**Document passage**
Thanks to Greg Folkers for sending the link to this report in Transboundary and Emerging Diseases: Middle East Respiratory Syndrome Coronavirus Antibody Reactors Among Camels in Dubai, United Arab Emirates, in 2005. The summary:
We tested, using a low starting dilution, sequential serum samples from dromedary camels, sheep and horses collected in Dubai from February/April to October of 2005 and from dromedary camels for export/import testing between Canada and USA in 2000–2001.
Using a standard Middle East respiratory syndrome coronavirus (MERS-CoV) neutralization test, serial sera from three sheep and three horses were all negative while sera from 9 of 11 dromedary camels from Dubai were positive for antibodies supported by similar results in a MERS-CoV recombinant partial spike protein antibody ELISA. The two negative Dubai camels were both dromedary calves and remained negative over the 5 months studied. The six dromedary samples from USA and Canada were negative in both tests.
These results support the recent findings that infection with MERS-CoV or a closely related virus is not a new occurrence in camels in the Middle East. Therefore, interactions of MERS-CoV at the human–animal interface may have been ongoing for several, perhaps many, years and by inference, a widespread pandemic may be less likely unless significant evolution of the virus allow accelerated infection and spread potential in the human population.

**Assignment**
According to the summary on MERS-CoV antibodies in Dubai camels, how many of the 11 dromedary camels from Dubai tested positive? The material from here on comes from a different source.

**Dataset section**
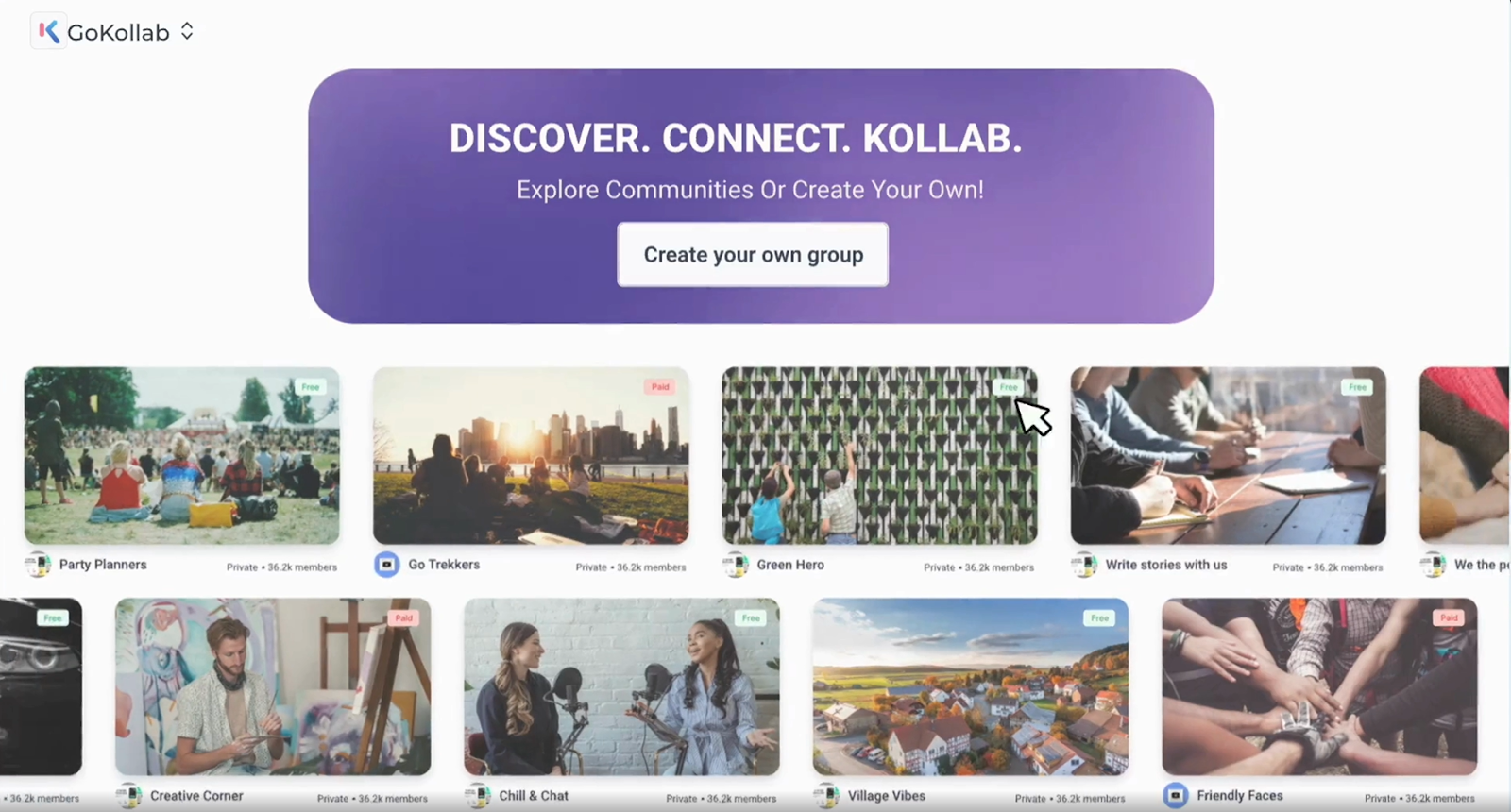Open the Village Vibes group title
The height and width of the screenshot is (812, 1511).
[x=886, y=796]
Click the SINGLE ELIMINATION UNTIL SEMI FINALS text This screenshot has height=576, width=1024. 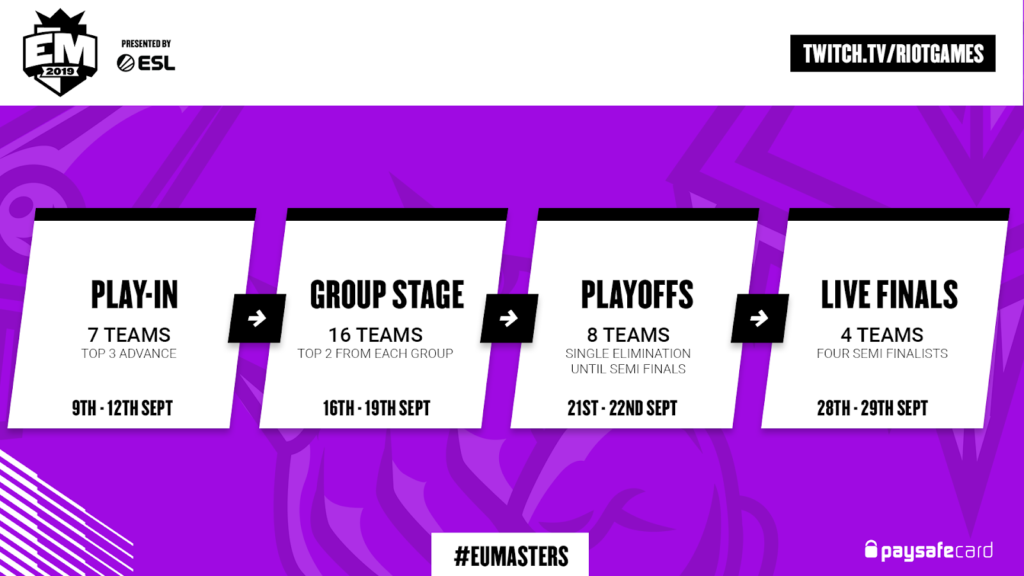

**Exercise output**
Nine of the 11 dromedary camels from Dubai tested positive.